**Task objective**
Lines to restate from the data below: from the one containing "Physics (769, 1941)" to the one containing "NCERT Solutions for Class 11 English", both included. Give them again exactly, and only them.

**Stored records**
---------------

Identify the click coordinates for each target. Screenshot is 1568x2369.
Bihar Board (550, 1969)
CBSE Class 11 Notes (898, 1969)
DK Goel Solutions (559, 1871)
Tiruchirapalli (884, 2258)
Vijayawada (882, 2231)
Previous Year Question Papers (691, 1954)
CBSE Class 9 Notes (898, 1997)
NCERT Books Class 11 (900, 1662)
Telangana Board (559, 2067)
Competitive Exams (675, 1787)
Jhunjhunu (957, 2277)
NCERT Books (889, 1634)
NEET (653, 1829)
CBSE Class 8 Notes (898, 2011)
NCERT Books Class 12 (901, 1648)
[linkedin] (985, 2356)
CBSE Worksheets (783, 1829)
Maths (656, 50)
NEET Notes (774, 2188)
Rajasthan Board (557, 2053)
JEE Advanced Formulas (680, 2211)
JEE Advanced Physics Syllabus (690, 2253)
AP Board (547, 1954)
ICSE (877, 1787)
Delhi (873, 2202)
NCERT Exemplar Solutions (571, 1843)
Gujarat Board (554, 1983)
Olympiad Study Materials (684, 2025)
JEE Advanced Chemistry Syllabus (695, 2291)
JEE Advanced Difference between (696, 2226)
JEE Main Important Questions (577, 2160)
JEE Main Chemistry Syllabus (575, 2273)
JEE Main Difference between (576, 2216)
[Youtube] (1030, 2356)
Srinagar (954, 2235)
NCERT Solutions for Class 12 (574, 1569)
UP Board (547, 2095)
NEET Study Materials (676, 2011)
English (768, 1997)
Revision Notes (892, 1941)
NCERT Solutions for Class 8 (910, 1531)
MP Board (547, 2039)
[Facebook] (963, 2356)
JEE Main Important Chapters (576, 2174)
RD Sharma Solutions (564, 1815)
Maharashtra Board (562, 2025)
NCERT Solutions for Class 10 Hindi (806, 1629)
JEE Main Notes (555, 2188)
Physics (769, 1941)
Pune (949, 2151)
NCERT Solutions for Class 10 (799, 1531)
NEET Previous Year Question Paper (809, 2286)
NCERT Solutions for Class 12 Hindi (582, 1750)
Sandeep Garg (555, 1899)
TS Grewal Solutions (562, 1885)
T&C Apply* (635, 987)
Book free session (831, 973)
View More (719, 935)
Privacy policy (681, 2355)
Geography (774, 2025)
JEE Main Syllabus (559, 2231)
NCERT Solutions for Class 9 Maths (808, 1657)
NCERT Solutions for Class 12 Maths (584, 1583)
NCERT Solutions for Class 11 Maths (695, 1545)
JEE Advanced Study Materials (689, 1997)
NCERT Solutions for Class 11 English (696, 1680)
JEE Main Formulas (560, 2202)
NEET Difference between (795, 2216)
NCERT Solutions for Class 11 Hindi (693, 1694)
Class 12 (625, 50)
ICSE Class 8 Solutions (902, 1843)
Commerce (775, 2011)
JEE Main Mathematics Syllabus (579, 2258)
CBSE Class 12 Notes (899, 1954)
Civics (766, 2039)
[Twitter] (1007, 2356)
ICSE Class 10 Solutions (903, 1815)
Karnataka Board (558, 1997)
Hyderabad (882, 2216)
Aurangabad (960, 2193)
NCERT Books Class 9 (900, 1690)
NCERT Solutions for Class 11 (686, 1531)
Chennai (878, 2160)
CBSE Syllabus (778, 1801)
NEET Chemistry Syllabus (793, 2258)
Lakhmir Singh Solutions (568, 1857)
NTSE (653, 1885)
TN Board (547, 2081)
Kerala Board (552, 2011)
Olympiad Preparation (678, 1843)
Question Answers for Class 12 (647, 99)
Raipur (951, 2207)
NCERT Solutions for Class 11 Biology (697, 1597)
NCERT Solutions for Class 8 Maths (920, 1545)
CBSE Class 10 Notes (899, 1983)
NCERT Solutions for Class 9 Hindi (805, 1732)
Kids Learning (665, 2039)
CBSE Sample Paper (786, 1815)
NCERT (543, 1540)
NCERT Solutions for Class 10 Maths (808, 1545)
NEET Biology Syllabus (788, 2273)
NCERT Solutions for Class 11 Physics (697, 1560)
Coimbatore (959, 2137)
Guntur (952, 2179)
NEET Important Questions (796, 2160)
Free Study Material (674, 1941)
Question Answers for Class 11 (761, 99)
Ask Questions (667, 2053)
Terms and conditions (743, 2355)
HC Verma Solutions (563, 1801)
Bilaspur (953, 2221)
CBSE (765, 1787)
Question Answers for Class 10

---------------

**Answer box**
Physics (769, 1941)
Pune (949, 2151)
NCERT Solutions for Class 10 (799, 1531)
NEET Previous Year Question Paper (809, 2286)
NCERT Solutions for Class 12 Hindi (582, 1750)
Sandeep Garg (555, 1899)
TS Grewal Solutions (562, 1885)
T&C Apply* (635, 987)
Book free session (831, 973)
View More (719, 935)
Privacy policy (681, 2355)
Geography (774, 2025)
JEE Main Syllabus (559, 2231)
NCERT Solutions for Class 9 Maths (808, 1657)
NCERT Solutions for Class 12 Maths (584, 1583)
NCERT Solutions for Class 11 Maths (695, 1545)
JEE Advanced Study Materials (689, 1997)
NCERT Solutions for Class 11 English (696, 1680)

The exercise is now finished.